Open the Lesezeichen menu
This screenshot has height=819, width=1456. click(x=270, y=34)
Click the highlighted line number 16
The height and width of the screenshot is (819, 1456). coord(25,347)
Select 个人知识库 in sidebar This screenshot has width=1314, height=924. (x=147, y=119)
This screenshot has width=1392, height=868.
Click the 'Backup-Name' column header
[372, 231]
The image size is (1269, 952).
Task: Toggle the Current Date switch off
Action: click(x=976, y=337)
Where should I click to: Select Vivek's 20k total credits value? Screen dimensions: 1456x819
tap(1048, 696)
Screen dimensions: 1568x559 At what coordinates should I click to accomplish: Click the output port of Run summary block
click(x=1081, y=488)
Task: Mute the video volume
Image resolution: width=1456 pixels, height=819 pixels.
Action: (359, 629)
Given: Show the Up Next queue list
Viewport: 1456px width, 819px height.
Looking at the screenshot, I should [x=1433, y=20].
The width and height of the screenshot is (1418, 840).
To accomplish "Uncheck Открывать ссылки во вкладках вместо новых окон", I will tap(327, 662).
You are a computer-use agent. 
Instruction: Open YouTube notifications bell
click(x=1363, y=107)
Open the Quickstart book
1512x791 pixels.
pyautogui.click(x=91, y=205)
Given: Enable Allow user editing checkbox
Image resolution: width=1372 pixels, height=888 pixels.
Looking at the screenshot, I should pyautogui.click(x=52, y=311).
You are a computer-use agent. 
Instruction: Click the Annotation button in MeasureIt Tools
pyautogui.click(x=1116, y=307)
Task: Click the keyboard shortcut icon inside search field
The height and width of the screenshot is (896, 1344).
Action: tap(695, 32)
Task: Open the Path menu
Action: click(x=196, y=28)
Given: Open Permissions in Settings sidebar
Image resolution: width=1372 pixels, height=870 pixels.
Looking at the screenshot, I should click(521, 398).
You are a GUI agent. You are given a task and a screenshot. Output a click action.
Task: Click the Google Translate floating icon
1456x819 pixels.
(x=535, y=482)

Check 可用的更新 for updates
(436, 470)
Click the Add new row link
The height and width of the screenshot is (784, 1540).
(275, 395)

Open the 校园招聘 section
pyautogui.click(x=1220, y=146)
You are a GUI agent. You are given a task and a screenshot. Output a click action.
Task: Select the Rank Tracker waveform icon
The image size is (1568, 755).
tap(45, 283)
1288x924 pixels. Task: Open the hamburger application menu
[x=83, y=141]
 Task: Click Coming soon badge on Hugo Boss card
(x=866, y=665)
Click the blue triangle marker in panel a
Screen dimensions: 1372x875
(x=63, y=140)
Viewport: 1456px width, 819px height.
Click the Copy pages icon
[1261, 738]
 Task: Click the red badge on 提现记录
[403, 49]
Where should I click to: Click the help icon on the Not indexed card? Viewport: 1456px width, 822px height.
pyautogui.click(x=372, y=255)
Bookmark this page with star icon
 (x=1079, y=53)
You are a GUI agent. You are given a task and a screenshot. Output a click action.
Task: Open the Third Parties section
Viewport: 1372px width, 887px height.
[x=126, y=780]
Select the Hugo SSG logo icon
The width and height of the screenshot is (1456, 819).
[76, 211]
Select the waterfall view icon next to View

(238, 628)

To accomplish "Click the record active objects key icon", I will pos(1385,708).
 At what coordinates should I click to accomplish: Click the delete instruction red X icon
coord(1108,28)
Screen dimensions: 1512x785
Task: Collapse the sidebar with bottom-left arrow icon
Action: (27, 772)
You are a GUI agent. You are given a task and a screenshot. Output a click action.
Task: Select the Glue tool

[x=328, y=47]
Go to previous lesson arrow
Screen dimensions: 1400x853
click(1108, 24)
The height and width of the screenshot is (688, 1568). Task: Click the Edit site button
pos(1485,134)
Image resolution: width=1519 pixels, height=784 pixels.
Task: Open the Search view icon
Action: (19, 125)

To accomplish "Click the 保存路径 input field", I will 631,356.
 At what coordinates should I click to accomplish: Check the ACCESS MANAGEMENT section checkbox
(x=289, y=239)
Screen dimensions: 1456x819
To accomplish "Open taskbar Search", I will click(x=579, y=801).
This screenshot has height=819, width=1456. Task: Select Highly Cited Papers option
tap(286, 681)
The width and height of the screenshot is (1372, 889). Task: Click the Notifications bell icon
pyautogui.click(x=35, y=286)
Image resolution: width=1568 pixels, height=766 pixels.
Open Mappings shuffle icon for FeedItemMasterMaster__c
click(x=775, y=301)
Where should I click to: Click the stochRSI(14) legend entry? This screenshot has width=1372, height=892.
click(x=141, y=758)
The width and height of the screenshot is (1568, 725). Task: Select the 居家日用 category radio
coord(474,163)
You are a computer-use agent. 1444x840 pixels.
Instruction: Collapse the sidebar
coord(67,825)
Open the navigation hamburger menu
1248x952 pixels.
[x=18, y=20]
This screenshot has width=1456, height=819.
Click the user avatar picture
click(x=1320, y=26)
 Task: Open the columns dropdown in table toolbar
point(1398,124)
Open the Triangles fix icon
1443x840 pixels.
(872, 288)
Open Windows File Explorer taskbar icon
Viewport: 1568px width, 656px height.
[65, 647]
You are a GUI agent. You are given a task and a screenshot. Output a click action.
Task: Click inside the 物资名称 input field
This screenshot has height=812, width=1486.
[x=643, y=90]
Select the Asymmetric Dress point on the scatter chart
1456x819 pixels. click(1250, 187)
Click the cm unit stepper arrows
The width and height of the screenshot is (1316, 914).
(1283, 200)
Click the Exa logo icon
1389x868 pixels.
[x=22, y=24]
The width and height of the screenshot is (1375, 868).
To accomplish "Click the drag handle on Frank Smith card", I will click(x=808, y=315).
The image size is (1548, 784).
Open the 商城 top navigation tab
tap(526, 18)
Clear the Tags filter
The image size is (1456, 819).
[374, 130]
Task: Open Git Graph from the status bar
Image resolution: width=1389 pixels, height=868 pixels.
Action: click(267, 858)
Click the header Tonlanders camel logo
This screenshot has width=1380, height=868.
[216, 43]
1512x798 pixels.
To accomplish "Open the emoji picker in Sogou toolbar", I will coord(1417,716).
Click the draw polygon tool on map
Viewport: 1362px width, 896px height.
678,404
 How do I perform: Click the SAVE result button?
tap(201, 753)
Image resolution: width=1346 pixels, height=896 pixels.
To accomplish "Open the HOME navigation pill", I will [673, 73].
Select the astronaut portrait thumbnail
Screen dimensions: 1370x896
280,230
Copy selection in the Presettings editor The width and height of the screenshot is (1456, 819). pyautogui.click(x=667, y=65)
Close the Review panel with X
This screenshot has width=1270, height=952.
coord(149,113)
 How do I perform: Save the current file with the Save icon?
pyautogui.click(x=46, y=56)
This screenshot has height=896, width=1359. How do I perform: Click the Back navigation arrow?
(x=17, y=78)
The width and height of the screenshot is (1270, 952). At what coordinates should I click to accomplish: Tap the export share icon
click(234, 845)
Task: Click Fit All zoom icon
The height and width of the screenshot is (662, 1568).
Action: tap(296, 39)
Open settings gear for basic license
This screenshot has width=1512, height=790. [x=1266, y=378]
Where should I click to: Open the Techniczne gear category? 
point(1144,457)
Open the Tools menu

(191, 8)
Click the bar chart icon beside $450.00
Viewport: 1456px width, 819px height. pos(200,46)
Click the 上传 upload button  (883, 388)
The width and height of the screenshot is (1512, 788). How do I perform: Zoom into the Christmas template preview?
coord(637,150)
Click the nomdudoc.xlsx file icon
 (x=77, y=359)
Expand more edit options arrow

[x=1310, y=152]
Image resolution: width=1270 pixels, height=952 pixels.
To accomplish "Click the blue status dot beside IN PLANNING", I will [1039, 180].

:::

WHAT IS BEING ASKED
Would you retype the whole listing, exactly as it reads?

YOUR RESPONSE
Open the Lesezeichen menu
This screenshot has height=819, width=1456. click(x=270, y=34)
Click the highlighted line number 16
The height and width of the screenshot is (819, 1456). coord(25,347)
Select 个人知识库 in sidebar This screenshot has width=1314, height=924. (x=147, y=119)
This screenshot has width=1392, height=868.
Click the 'Backup-Name' column header
[372, 231]
The image size is (1269, 952).
Task: Toggle the Current Date switch off
Action: click(x=976, y=337)
Where should I click to: Select Vivek's 20k total credits value? Screen dimensions: 1456x819
tap(1048, 696)
Screen dimensions: 1568x559 At what coordinates should I click to accomplish: Click the output port of Run summary block
click(x=1081, y=488)
Task: Mute the video volume
Image resolution: width=1456 pixels, height=819 pixels.
Action: (359, 629)
Given: Show the Up Next queue list
Viewport: 1456px width, 819px height.
Looking at the screenshot, I should [x=1433, y=20].
The width and height of the screenshot is (1418, 840).
To accomplish "Uncheck Открывать ссылки во вкладках вместо новых окон", I will tap(327, 662).
You are a computer-use agent. 
Instruction: Open YouTube notifications bell
click(x=1363, y=107)
Open the Quickstart book
1512x791 pixels.
pyautogui.click(x=91, y=205)
Given: Enable Allow user editing checkbox
Image resolution: width=1372 pixels, height=888 pixels.
Looking at the screenshot, I should pyautogui.click(x=52, y=311).
You are a computer-use agent. 
Instruction: Click the Annotation button in MeasureIt Tools
pyautogui.click(x=1116, y=307)
Task: Click the keyboard shortcut icon inside search field
The height and width of the screenshot is (896, 1344).
Action: tap(695, 32)
Task: Open the Path menu
Action: click(x=196, y=28)
Given: Open Permissions in Settings sidebar
Image resolution: width=1372 pixels, height=870 pixels.
Looking at the screenshot, I should click(521, 398).
You are a GUI agent. You are given a task and a screenshot. Output a click action.
Task: Click the Google Translate floating icon
1456x819 pixels.
(x=535, y=482)

Check 可用的更新 for updates
(436, 470)
Click the Add new row link
The height and width of the screenshot is (784, 1540).
(275, 395)

Open the 校园招聘 section
pyautogui.click(x=1220, y=146)
You are a GUI agent. You are given a task and a screenshot. Output a click action.
Task: Select the Rank Tracker waveform icon
The image size is (1568, 755).
tap(45, 283)
1288x924 pixels. Task: Open the hamburger application menu
[x=83, y=141]
 Task: Click Coming soon badge on Hugo Boss card
(x=866, y=665)
Click the blue triangle marker in panel a
Screen dimensions: 1372x875
(x=63, y=140)
Viewport: 1456px width, 819px height.
Click the Copy pages icon
[1261, 738]
 Task: Click the red badge on 提现记录
[403, 49]
Where should I click to: Click the help icon on the Not indexed card? Viewport: 1456px width, 822px height.
pyautogui.click(x=372, y=255)
Bookmark this page with star icon
 (x=1079, y=53)
You are a GUI agent. You are given a task and a screenshot. Output a click action.
Task: Open the Third Parties section
Viewport: 1372px width, 887px height.
[x=126, y=780]
Select the Hugo SSG logo icon
The width and height of the screenshot is (1456, 819).
[76, 211]
Select the waterfall view icon next to View

(238, 628)

To accomplish "Click the record active objects key icon", I will pos(1385,708).
 At what coordinates should I click to accomplish: Click the delete instruction red X icon
coord(1108,28)
Screen dimensions: 1512x785
Task: Collapse the sidebar with bottom-left arrow icon
Action: (27, 772)
You are a GUI agent. You are given a task and a screenshot. Output a click action.
Task: Select the Glue tool

[x=328, y=47]
Go to previous lesson arrow
Screen dimensions: 1400x853
click(1108, 24)
The height and width of the screenshot is (688, 1568). Task: Click the Edit site button
pos(1485,134)
Image resolution: width=1519 pixels, height=784 pixels.
Task: Open the Search view icon
Action: (19, 125)

To accomplish "Click the 保存路径 input field", I will 631,356.
 At what coordinates should I click to accomplish: Check the ACCESS MANAGEMENT section checkbox
(x=289, y=239)
Screen dimensions: 1456x819
To accomplish "Open taskbar Search", I will click(x=579, y=801).
This screenshot has height=819, width=1456. Task: Select Highly Cited Papers option
tap(286, 681)
The width and height of the screenshot is (1372, 889). Task: Click the Notifications bell icon
pyautogui.click(x=35, y=286)
Image resolution: width=1568 pixels, height=766 pixels.
Open Mappings shuffle icon for FeedItemMasterMaster__c
click(x=775, y=301)
Where should I click to: Click the stochRSI(14) legend entry? This screenshot has width=1372, height=892.
click(x=141, y=758)
The width and height of the screenshot is (1568, 725). Task: Select the 居家日用 category radio
coord(474,163)
You are a computer-use agent. 1444x840 pixels.
Instruction: Collapse the sidebar
coord(67,825)
Open the navigation hamburger menu
1248x952 pixels.
[x=18, y=20]
This screenshot has width=1456, height=819.
Click the user avatar picture
click(x=1320, y=26)
 Task: Open the columns dropdown in table toolbar
point(1398,124)
Open the Triangles fix icon
1443x840 pixels.
(872, 288)
Open Windows File Explorer taskbar icon
Viewport: 1568px width, 656px height.
[65, 647]
You are a GUI agent. You are given a task and a screenshot. Output a click action.
Task: Click inside the 物资名称 input field
This screenshot has height=812, width=1486.
[x=643, y=90]
Select the Asymmetric Dress point on the scatter chart
1456x819 pixels. click(1250, 187)
Click the cm unit stepper arrows
The width and height of the screenshot is (1316, 914).
(1283, 200)
Click the Exa logo icon
1389x868 pixels.
[x=22, y=24]
The width and height of the screenshot is (1375, 868).
To accomplish "Click the drag handle on Frank Smith card", I will click(x=808, y=315).
The image size is (1548, 784).
Open the 商城 top navigation tab
tap(526, 18)
Clear the Tags filter
The image size is (1456, 819).
[374, 130]
Task: Open Git Graph from the status bar
Image resolution: width=1389 pixels, height=868 pixels.
Action: click(267, 858)
Click the header Tonlanders camel logo
This screenshot has width=1380, height=868.
[216, 43]
1512x798 pixels.
To accomplish "Open the emoji picker in Sogou toolbar", I will coord(1417,716).
Click the draw polygon tool on map
Viewport: 1362px width, 896px height.
678,404
 How do I perform: Click the SAVE result button?
tap(201, 753)
Image resolution: width=1346 pixels, height=896 pixels.
To accomplish "Open the HOME navigation pill", I will [673, 73].
Select the astronaut portrait thumbnail
Screen dimensions: 1370x896
280,230
Copy selection in the Presettings editor The width and height of the screenshot is (1456, 819). pyautogui.click(x=667, y=65)
Close the Review panel with X
This screenshot has width=1270, height=952.
coord(149,113)
 How do I perform: Save the current file with the Save icon?
pyautogui.click(x=46, y=56)
This screenshot has height=896, width=1359. How do I perform: Click the Back navigation arrow?
(x=17, y=78)
The width and height of the screenshot is (1270, 952). At what coordinates should I click to accomplish: Tap the export share icon
click(234, 845)
Task: Click Fit All zoom icon
The height and width of the screenshot is (662, 1568).
Action: tap(296, 39)
Open settings gear for basic license
This screenshot has width=1512, height=790. [x=1266, y=378]
Where should I click to: Open the Techniczne gear category? 
point(1144,457)
Open the Tools menu

(191, 8)
Click the bar chart icon beside $450.00
Viewport: 1456px width, 819px height. pos(200,46)
Click the 上传 upload button  (883, 388)
The width and height of the screenshot is (1512, 788). How do I perform: Zoom into the Christmas template preview?
coord(637,150)
Click the nomdudoc.xlsx file icon
 (x=77, y=359)
Expand more edit options arrow

[x=1310, y=152]
Image resolution: width=1270 pixels, height=952 pixels.
To accomplish "Click the blue status dot beside IN PLANNING", I will [1039, 180].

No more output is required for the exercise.